Saturday, 15 June 2013
Theatre review: A Mad World My Masters
Linking the two stories, in a sparkling performance from Sarah Ridgeway, is the prostitute Truly Kidman, who's being kept by Peersucker, and has an eye on tricking Follywit into marriage once he's got hold of the cash. She's also a crucial part of Brothel's plan, masquerading as a nun to provide "moral guidance" to Mrs Littledick, but in fact plotting ways for her to meet with her lover the second her husband leaves the room.
Foley's conceit is to set the action in 1950s Soho, possibly the most recent time and place where it's easy to imagine gangsters, whores and peers all out on the town together. This setting, as well as the regular breaks for songs of the period, makes the production a bit reminiscent of One Man, Two Guvnors, although thankfully without the fake corpsing. I can see this show clicking with a West End audience as well, although if the RSC does have any such plans it would probably risk looking like a copycat. But this is probably the better show - the laughs aren't as big but they've got a quality of disbelief at the kind of thing Middleton was getting away with in 1605.
Foley has also, with Phil Porter, edited the text (although he says what remains is about 97% Middleton.) It largely involves updating jokes whose punchlines no longer make sense, including a couple of the subtlety-free character names.
There's a lovely comic performance from Richard Goulding in the middle of everything as the mercenary but inventive Follywit, ably backed up by Deery and McEntire as his dimwitted henchmen. And Ian Redford gamely plays the gull as a series of terrible disguises never fail to fool Peersucker out of his money. The parallel storyline is also played to the hilt, with Ridgeway really shining in a scene where, having finally got Brothel and Mrs Littledick together, she has to disguise their noisy lovemaking from the eavesdropping husband.
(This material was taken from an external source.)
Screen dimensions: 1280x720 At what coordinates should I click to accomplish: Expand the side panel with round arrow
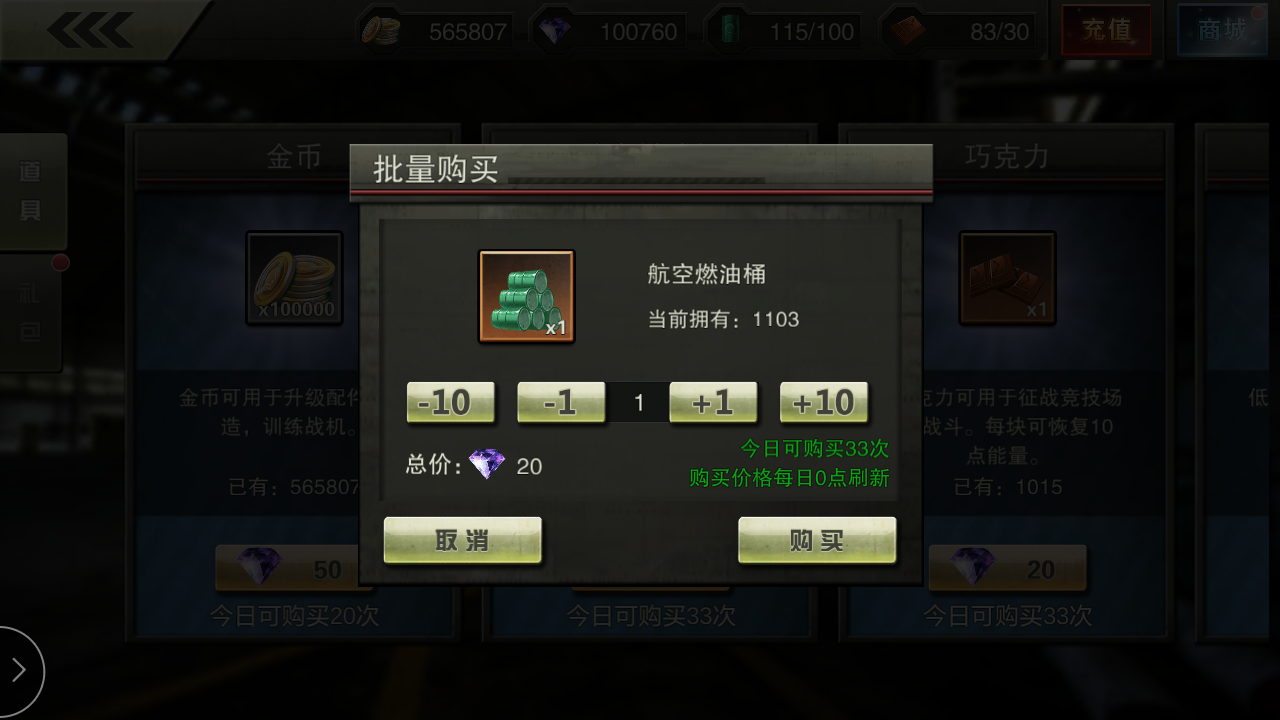pos(17,671)
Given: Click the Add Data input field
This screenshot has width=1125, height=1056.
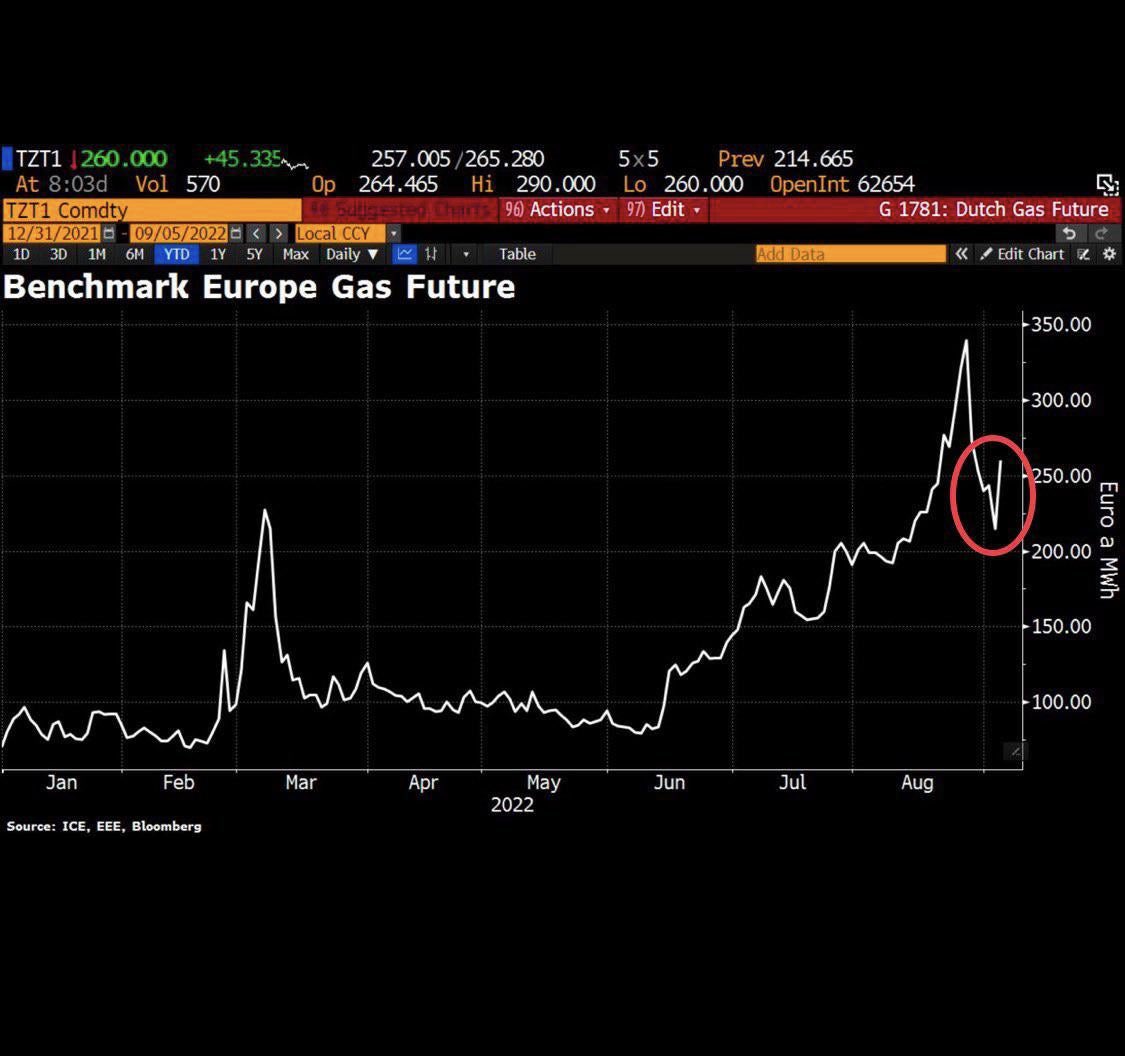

As his name suggests, Penitent Brothel is struck by regrets once he's actually got what he wanted, and this is Hopkins' chance to come into his own with some very funny scenes as he starts to fear for his immortal soul and try to make amends. There's also fun from the supporting cast with Richard Durden as Spunky the butler (here decrepit and deaf, which again made me flash back to One Man, Two Guvnors,) Ishia Benson as Truly's mother and pimp, and Ciarán Owens and Nicholas Prasad as Master Whopping-Prospect and Master Muchly-Minted, a pair of wealthy young fools courting the prostitute under the impression that she's a shy virgin.
Having been best known for The Play What I Wrote, Foley has in recent years been making a new name for himself as a director of big knockabout comedy like this; but last year I found his revival of What the Butler Saw a bit perfunctory. A Mad World My Masters is a return to form, and feels like a labour of love: The director speaks in the programme notes about his disbelief at the sheer amount of sexual wordplay in the script (you won't find this many damp front passages, prickly bushes, hungry mouths and well-polished organs in a whole book of Freudian dream interpretation) and his glee in the silliness of it all is communicated in every moment of this wonderfully ridiculous play.
A Mad World My Masters by Thomas Middleton, edited by Sean Foley and Phil Porter, is booking in repertory until the 25th of October at the Swan Theatre, Stratford-upon-Avon.
Running time: 2 hours 55 minutes including interval.